Заслуженная отвернулась от него. Утро вызревало, наливалось густой жаркой синевой, запекалась трава у забора, клубился парок под нежной заводью чистого неба, четко выщелкивая, пела птица в кустах. Вдруг замолчала, вспорхнула, тряхнув ветками, мельтеша рябью крыльев. Заслуженная смяла розово круглившийся блин сыроежки.
– Сон, как звонок, иной раз, – сказала она Анне. – Так вот идет-идет жизнь. Тужишься-маешься, думаешь, не хуже других живешь. Как люди, так и ты. А как зазвонит, приснится оттуда – эко, мол, тебя занесло. Раззудит, оглянешься, и вся твоя суета гроша ломаного не стоит. Перед смертью Максима мне тоже мать приснилась: пришла, лица не вижу, чувствую, что мать. Смотри, говорит, горит ведь. Почему ты не видишь… Эко, жизнь бестолковая!.. Я вот теперь все прошлым живу. Ворошишь все в памяти, ворошишь – война, детдом, Максим все снится. Правду бают: откуда пришел, туда и вернешься. Из праха ты вышел, прахом и станешь… – Она помолчала и, принюхиваясь к грибной размятой каше в руке, спросила: – А у тебя когда мать померла?
– Да у меня живая мать, – вздрогнув, чуть не крикнула Анна и осеклась под недобро высветившимся взглядом Заслуженной.

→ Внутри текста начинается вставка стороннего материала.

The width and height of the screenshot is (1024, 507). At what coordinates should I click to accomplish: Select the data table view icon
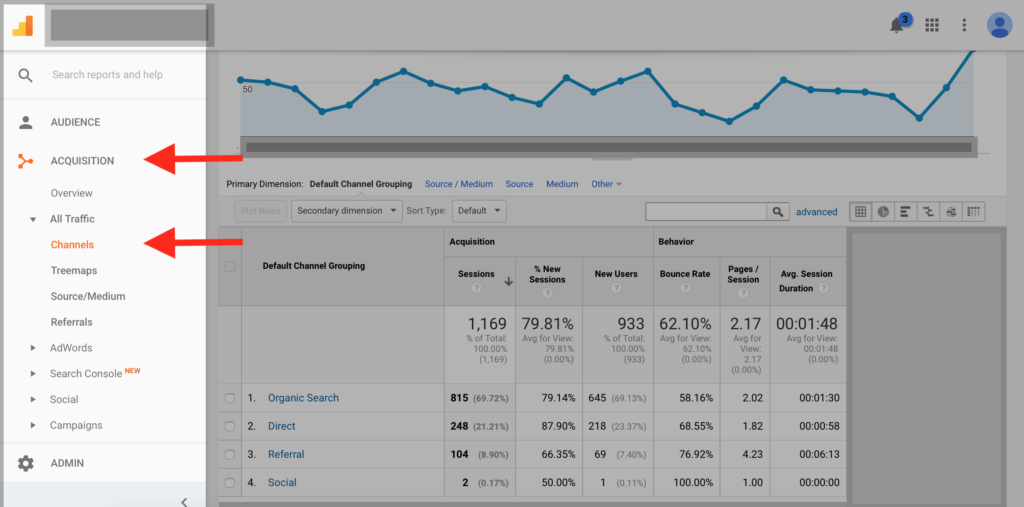(860, 212)
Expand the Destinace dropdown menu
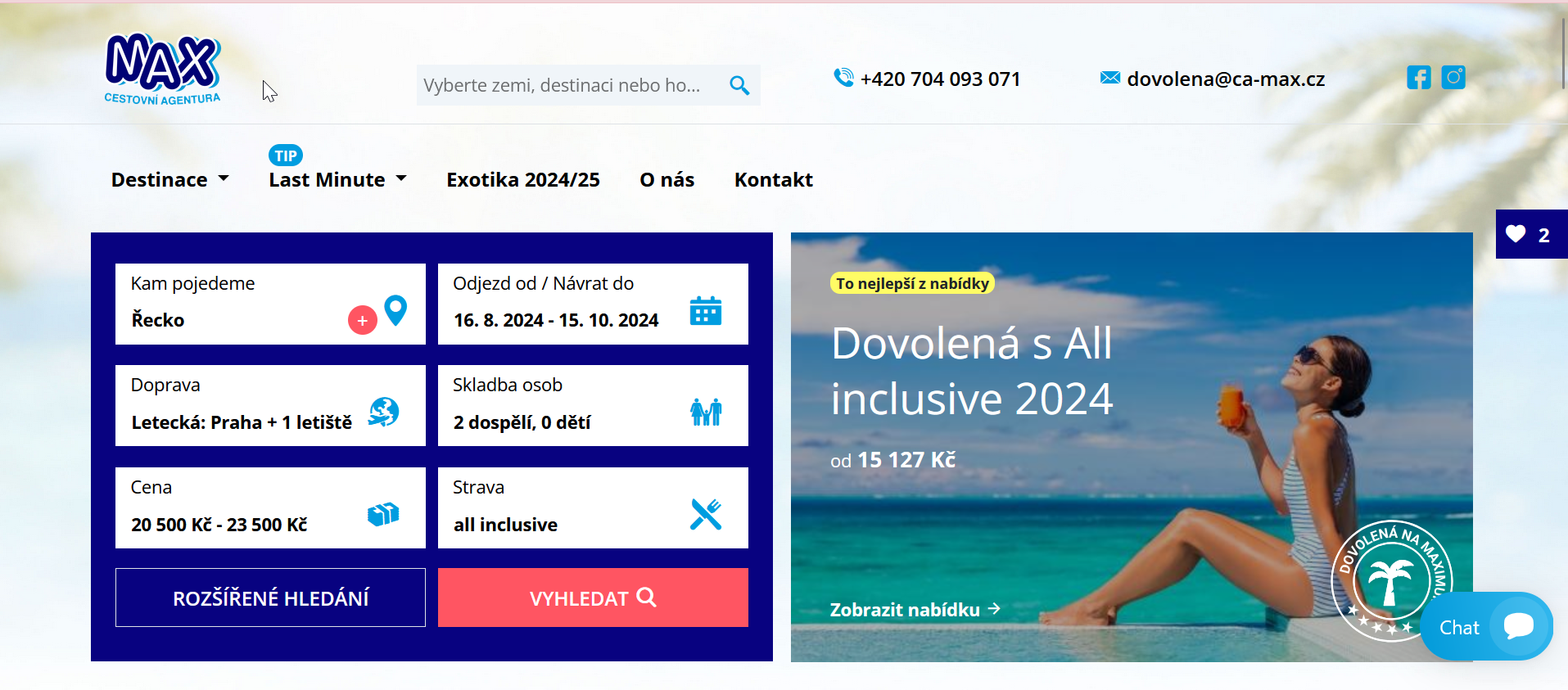 point(170,179)
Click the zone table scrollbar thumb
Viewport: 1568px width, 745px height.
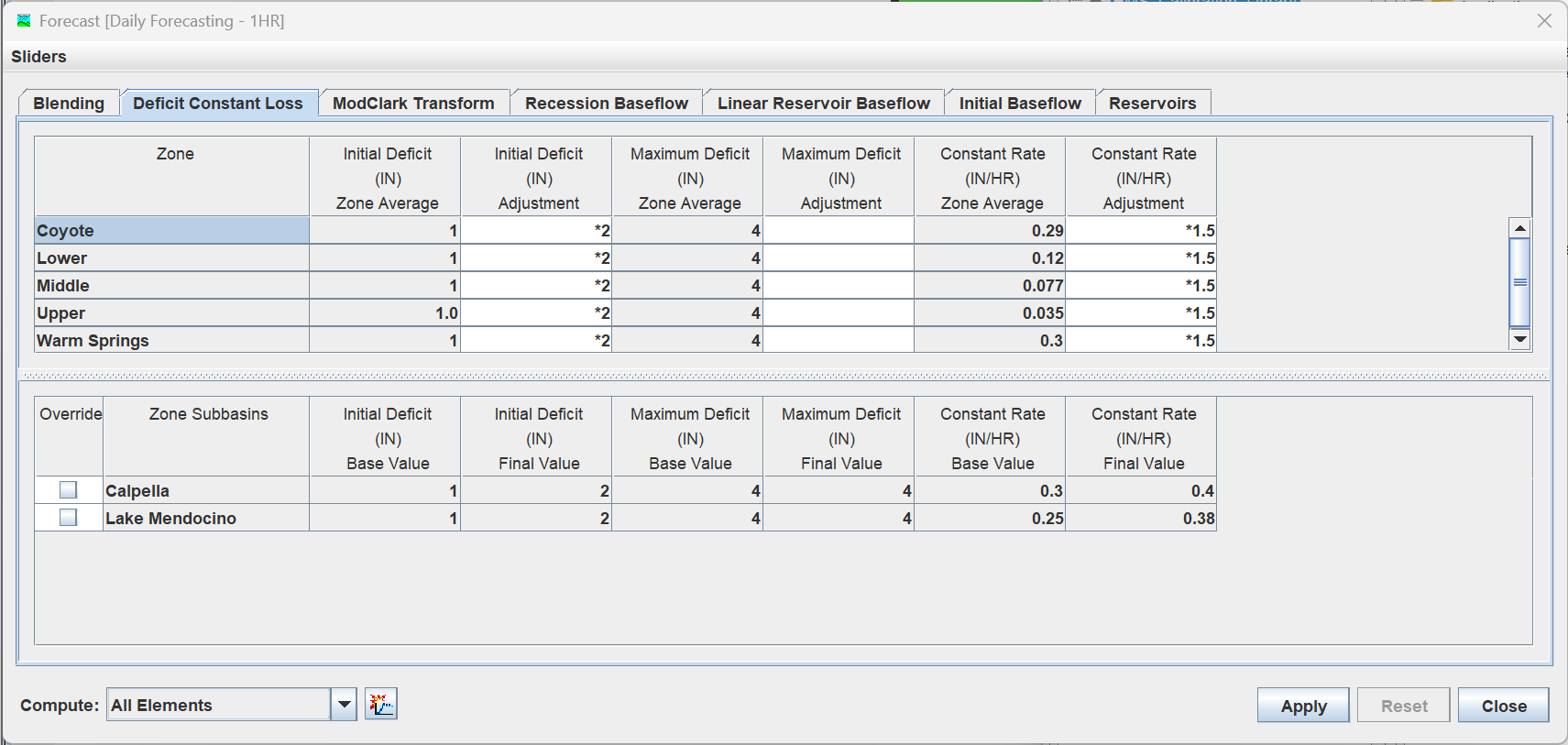[x=1519, y=282]
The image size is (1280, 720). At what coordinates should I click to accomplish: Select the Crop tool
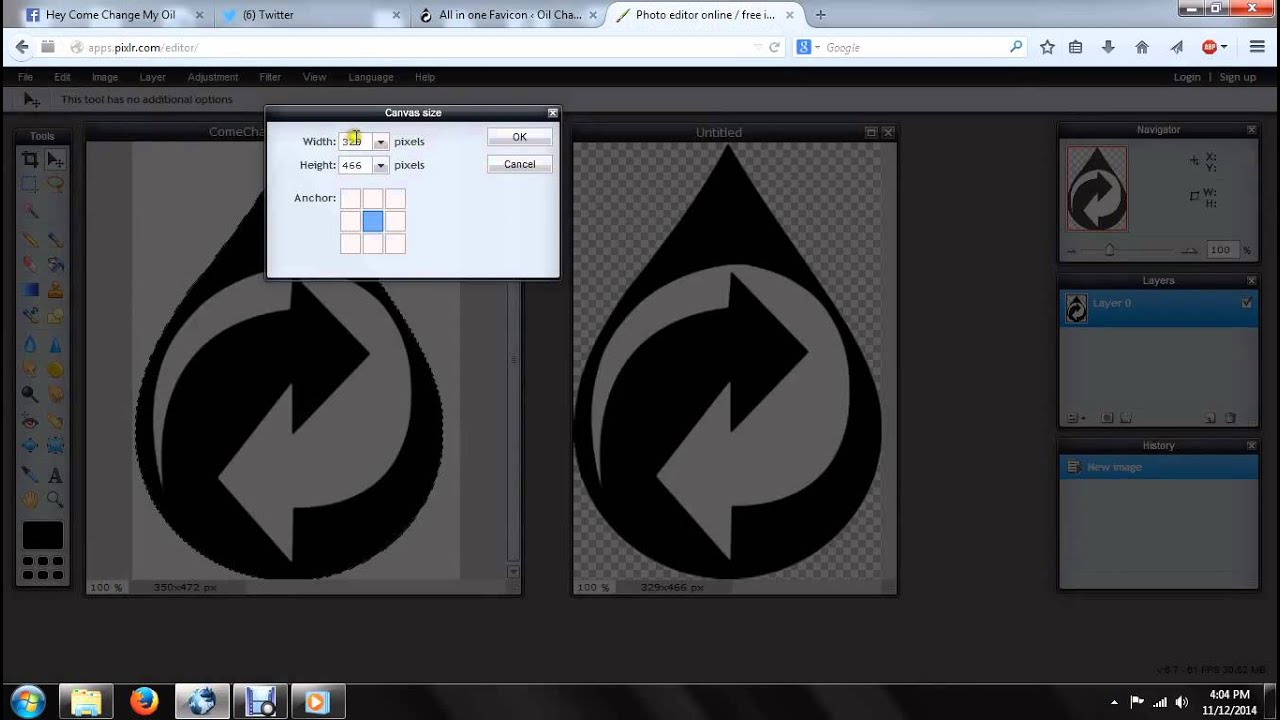[30, 160]
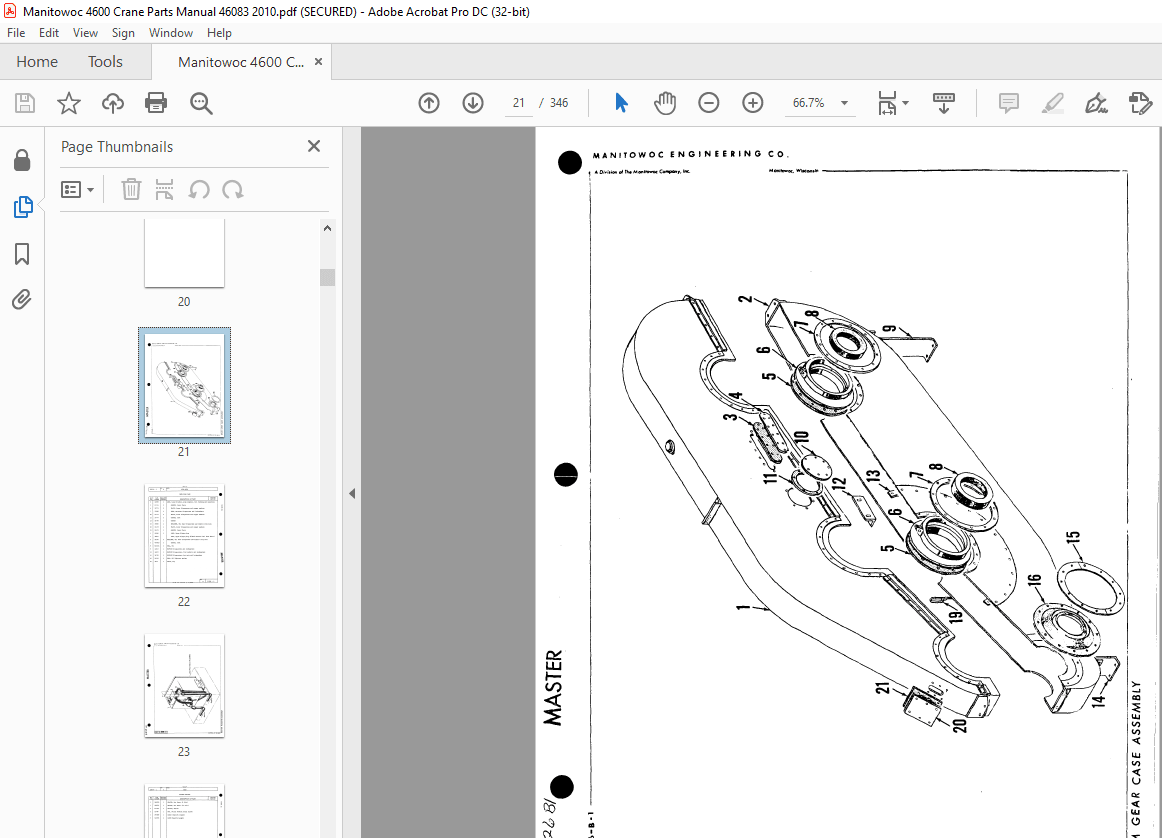Open the thumbnail options menu
The height and width of the screenshot is (838, 1162).
click(x=77, y=189)
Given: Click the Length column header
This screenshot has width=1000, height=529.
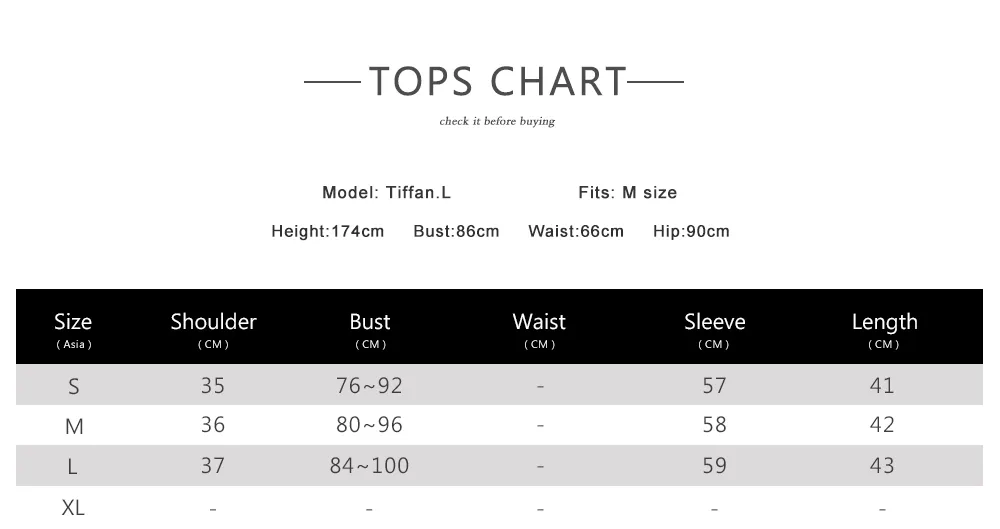Looking at the screenshot, I should coord(885,330).
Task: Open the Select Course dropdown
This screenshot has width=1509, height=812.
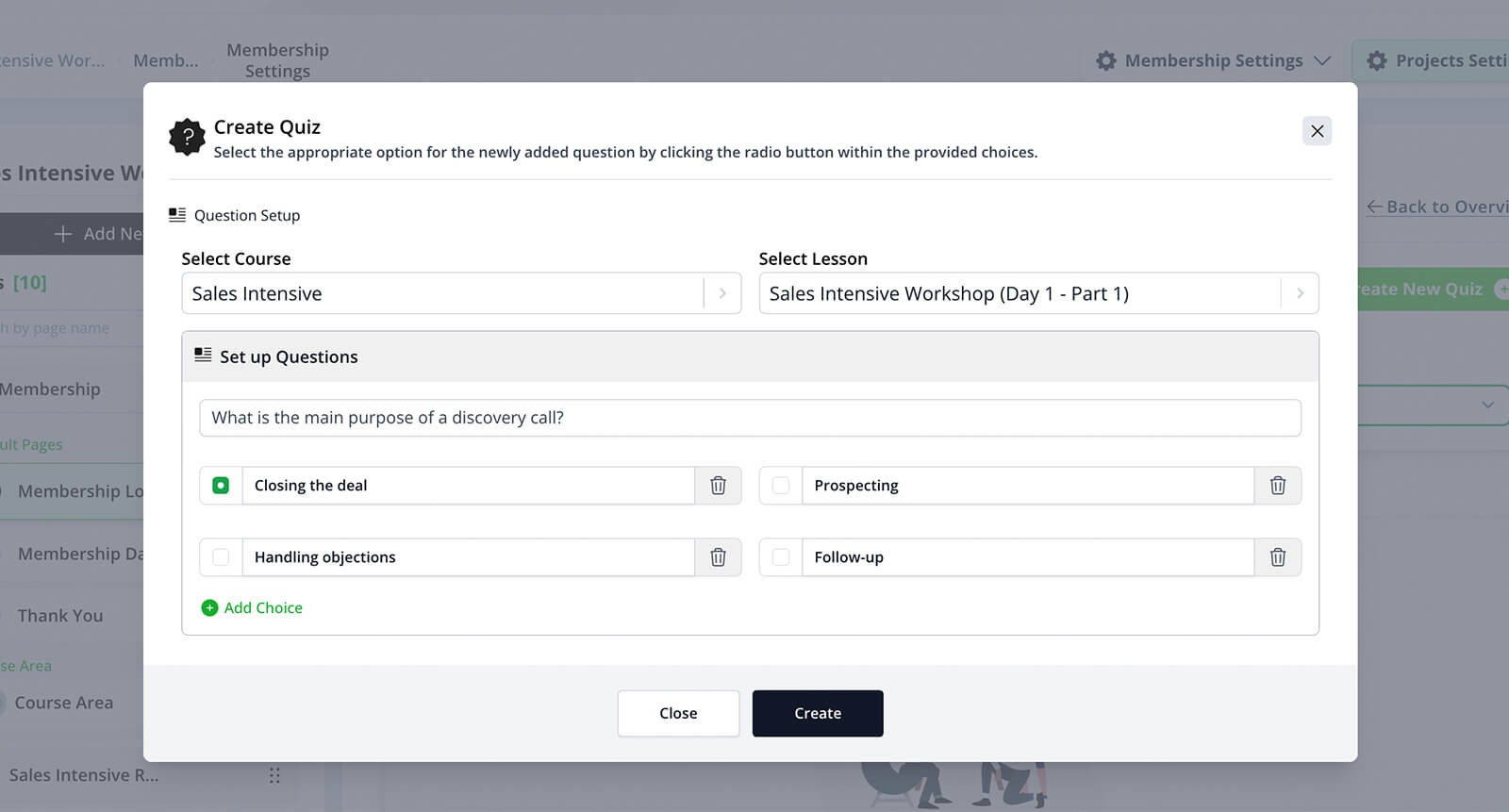Action: click(x=722, y=293)
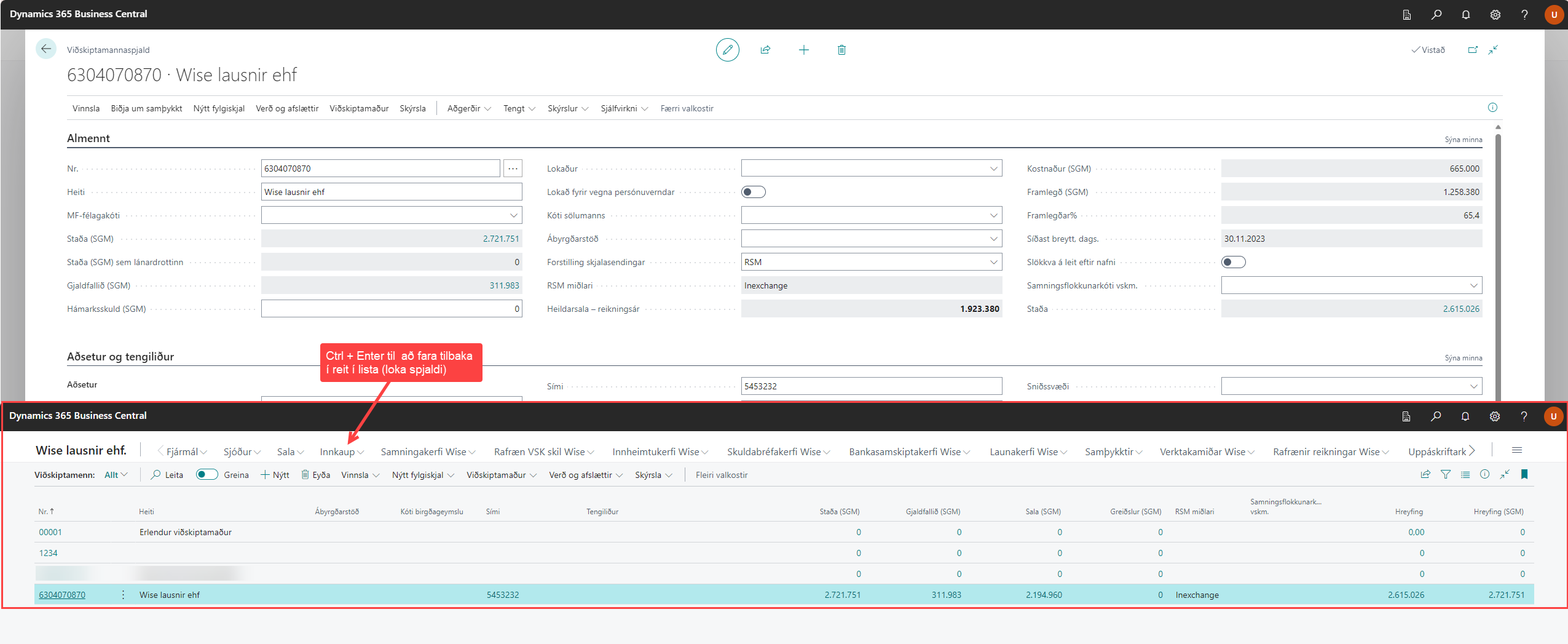Viewport: 1568px width, 644px height.
Task: Click the pencil edit icon on customer card
Action: click(727, 50)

– Жи-ва-я! А чего же ты молчала?
– Да не было разговора…
– Не было! Ох, Анна, Анна… – Заслуженная поднялась, придерживаясь одной рукой о заборчик, расправила вниз туго сидевшее на ее большом рыхловатом теле скользкое, приглушенного цвета платье, пошла, переваливаясь. Потом оглянулась, задумчиво бросила Анне: – Нехороший сон. Побереглась бы ты…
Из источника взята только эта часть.